• **Task directions**: Put the rows from the line containing "will tap(70, 664)." through the line containing "Looking at the screenshot, I should pos(795,100)." into a two-column CSV with the columns instruction and response. Give one line per row, with the row's text under instruction and its answer under response, quoting each field and replacing line breaks with spaces.

• **Records to use**:
— begin —

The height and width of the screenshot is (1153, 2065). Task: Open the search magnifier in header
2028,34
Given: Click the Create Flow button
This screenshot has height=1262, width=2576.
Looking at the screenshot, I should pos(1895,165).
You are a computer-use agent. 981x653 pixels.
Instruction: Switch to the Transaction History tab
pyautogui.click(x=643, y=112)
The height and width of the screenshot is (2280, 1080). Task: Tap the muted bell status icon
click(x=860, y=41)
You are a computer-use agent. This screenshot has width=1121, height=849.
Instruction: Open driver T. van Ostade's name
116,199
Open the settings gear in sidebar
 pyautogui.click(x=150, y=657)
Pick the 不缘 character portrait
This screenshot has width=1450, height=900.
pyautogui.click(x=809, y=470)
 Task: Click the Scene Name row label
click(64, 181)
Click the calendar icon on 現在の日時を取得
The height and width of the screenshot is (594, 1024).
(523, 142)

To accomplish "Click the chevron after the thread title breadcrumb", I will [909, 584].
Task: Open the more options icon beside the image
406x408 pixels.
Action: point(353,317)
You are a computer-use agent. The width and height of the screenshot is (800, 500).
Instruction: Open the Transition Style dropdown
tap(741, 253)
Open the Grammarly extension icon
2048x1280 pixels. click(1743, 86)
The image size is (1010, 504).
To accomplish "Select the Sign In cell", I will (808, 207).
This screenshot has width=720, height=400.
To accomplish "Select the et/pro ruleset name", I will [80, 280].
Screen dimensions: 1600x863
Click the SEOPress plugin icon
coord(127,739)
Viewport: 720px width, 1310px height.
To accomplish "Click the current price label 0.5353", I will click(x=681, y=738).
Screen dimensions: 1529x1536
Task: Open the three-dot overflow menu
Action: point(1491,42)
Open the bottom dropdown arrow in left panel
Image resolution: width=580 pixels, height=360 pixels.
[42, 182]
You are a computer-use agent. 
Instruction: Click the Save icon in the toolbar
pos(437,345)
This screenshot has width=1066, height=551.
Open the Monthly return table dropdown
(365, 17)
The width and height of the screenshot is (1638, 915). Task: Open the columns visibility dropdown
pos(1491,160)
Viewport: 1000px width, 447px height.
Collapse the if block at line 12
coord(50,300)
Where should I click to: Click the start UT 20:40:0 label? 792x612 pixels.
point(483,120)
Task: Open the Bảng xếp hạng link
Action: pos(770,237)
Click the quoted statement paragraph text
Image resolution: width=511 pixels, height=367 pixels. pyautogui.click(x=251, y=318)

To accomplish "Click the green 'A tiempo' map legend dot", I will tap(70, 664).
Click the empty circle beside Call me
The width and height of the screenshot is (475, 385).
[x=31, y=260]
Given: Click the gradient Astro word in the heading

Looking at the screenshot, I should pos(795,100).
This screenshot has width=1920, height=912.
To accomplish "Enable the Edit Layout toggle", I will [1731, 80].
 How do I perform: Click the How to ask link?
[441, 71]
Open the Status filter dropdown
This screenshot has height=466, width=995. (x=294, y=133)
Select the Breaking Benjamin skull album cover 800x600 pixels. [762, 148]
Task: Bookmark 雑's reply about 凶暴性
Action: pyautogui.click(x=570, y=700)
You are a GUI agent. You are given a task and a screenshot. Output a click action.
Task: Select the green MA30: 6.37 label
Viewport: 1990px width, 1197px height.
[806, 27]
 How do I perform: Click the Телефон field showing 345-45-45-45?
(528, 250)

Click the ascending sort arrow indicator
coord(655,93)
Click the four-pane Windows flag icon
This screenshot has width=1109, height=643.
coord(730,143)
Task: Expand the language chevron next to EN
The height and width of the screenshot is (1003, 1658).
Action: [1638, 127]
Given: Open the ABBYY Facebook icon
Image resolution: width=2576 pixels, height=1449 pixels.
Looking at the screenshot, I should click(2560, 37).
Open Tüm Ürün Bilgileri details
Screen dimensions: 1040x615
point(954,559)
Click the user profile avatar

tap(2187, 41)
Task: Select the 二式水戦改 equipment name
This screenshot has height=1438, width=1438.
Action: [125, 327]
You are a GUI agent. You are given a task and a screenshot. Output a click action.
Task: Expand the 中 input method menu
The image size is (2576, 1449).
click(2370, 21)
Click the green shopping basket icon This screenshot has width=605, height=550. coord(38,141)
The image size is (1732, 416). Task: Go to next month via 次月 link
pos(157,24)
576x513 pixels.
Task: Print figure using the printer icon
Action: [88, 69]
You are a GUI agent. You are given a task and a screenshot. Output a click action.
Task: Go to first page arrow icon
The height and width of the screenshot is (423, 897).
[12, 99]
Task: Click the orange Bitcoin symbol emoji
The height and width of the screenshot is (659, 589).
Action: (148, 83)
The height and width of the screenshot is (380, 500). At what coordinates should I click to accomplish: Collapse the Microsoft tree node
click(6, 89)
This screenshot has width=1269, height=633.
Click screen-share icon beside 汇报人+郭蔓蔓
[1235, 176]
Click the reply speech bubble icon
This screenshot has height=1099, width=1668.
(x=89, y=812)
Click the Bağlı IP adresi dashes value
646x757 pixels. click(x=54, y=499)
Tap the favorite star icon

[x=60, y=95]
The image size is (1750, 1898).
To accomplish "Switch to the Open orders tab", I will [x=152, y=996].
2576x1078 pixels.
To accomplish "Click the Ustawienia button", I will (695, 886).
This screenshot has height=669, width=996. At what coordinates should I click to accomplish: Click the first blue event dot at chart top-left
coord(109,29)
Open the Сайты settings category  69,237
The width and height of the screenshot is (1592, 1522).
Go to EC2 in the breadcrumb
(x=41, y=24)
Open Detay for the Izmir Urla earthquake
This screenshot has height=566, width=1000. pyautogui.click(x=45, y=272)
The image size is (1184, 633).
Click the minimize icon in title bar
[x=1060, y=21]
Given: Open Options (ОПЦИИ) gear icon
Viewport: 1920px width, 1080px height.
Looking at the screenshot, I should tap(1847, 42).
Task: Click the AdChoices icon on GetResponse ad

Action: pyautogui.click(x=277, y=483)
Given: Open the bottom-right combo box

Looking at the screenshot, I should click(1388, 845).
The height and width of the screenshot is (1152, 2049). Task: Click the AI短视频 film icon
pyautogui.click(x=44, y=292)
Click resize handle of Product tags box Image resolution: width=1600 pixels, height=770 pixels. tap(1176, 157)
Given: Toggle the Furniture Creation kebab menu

— end —

• **Result**:
instruction,response
"To accomplish ""Click the green 'A tiempo' map legend dot"",","I will tap(70, 664)."
"Click the empty circle beside Call me The width and height of the screenshot is (475, 385).","[x=31, y=260]"
"Given: Click the gradient Astro word in the heading","Looking at the screenshot, I should pos(795,100)."